Problem details: In the text on Circles of Sustainability, which four social domains does the method treat?

Given text:
Circles of Sustainability is a method for understanding and assessing sustainability, and for project management directed towards socially sustainable outcomes. It is intended to handle 'seemingly intractable problems' such as outlined in sustainable development debates. The method is mostly used for cities and urban settlements.

The style of the charts themselves could be described as a mixture of radar chart and bar chart.

==Outline==
Circles of Sustainability, and its treatment of the social domains of ecology, economics, politics and culture, provides the empirical dimension of an approach called 'engaged theory'. Developing Circles of Sustainability is part of larger project called 'Circles of Social Life', using the same four-domain model to analyze questions of resilience, adaptation, security, reconciliation. It is also being used in relation to thematics such as 'Circles of Child Wellbeing' (with World Vision).

As evidenced by Rio+20 and the UN Habitat World Urban Forum in Napoli (2012) and Medellin (2014), sustainability assessment is on the global agenda. The more complex the problems, the less useful current sustainability assessment tools seem to be for assessing across different domains: economics, ecology, politics and culture. For example, the Triple Bottom Line approach tends to take the economy as its primary point of focus with the domain of the environment as the key externality. Secondly, the one-dimensional quantitative basis of many such methods means that they have limited purchases on complex qualitative issues. Thirdly, the size, scope and sheer number of indicators included within many such methods means that they are often unwieldy and resist effective implementation. Fourthly, the restricted focus of current indicator sets means that they do not work across different organizational and social settings—corporations and other institutions, cities, and communities. Most indicator approaches, such as the Global Reporting Initiative or ISO14031, have been limited to large corporate organizations with easily definable legal and economic boundaries. Circles of Sustainability was developed to respond to those limitations.

Available data:
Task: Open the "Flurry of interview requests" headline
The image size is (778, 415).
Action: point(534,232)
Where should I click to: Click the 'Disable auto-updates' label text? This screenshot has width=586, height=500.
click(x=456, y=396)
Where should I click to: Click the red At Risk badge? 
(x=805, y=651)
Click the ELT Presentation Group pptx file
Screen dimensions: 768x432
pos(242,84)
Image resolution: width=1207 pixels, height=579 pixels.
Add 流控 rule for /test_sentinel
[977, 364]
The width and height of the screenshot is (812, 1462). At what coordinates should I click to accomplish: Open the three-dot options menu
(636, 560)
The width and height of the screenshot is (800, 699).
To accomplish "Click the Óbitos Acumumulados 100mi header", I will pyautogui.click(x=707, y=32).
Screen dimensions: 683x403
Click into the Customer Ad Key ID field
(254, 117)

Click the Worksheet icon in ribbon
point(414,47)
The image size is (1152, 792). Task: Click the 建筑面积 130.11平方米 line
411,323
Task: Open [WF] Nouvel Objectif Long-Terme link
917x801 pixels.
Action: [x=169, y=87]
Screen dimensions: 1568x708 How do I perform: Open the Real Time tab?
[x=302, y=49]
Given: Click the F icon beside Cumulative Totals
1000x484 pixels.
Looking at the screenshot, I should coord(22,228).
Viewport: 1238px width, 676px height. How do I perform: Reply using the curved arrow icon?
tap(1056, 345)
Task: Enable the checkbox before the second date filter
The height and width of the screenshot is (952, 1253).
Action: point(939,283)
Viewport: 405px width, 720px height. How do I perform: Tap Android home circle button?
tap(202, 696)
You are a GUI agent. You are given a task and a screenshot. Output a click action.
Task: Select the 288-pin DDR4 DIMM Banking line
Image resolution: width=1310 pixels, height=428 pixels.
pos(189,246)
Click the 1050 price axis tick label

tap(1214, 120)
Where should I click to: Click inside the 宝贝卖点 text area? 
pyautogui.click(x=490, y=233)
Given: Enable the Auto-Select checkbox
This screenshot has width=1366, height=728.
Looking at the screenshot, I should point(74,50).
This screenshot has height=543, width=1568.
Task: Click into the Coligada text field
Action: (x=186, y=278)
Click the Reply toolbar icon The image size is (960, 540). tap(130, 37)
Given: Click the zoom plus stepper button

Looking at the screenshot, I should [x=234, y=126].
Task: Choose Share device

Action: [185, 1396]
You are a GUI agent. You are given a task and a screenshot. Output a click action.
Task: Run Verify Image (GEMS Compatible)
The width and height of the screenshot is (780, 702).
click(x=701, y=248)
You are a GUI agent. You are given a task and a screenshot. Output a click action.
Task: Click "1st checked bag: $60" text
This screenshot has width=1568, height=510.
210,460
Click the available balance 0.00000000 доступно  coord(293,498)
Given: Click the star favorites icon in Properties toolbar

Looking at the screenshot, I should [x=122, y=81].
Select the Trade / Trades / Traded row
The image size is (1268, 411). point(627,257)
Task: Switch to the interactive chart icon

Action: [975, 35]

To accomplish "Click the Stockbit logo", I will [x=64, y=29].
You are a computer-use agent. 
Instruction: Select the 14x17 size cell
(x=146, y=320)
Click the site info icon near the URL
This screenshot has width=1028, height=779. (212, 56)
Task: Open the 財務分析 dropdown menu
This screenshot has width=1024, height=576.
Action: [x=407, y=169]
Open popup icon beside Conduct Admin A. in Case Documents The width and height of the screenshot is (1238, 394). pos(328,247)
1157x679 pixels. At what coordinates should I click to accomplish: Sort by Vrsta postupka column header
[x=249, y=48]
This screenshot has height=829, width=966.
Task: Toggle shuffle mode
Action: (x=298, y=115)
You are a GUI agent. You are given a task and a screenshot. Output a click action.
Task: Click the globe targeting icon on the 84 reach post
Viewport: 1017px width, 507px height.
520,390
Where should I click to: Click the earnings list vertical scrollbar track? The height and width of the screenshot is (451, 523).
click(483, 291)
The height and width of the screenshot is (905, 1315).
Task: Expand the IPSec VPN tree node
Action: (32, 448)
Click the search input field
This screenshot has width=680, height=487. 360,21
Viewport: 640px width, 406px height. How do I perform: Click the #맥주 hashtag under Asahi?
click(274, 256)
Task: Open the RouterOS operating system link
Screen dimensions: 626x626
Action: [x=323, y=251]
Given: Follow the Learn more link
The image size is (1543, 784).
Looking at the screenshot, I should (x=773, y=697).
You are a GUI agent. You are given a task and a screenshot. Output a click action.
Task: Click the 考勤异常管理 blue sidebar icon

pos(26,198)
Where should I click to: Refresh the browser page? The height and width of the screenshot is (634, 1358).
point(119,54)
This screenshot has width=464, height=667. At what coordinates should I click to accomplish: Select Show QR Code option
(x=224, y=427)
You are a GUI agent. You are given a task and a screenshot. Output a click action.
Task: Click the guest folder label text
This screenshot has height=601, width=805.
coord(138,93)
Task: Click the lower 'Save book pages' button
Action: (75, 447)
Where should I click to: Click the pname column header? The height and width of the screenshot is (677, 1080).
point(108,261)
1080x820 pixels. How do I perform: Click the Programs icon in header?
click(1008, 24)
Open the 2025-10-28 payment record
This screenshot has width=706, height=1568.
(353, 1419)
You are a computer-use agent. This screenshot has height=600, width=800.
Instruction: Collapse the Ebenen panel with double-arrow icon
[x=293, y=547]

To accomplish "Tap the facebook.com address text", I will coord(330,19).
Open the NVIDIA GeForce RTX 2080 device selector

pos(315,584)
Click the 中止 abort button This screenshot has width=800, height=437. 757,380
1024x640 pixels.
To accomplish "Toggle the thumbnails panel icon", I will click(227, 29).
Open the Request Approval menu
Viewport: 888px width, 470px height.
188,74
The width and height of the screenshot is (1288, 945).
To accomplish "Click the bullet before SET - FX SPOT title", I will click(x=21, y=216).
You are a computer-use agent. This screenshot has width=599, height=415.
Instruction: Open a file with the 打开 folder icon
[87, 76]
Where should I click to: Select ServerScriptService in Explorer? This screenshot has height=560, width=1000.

Answer section: Ecology, economics, politics and culture.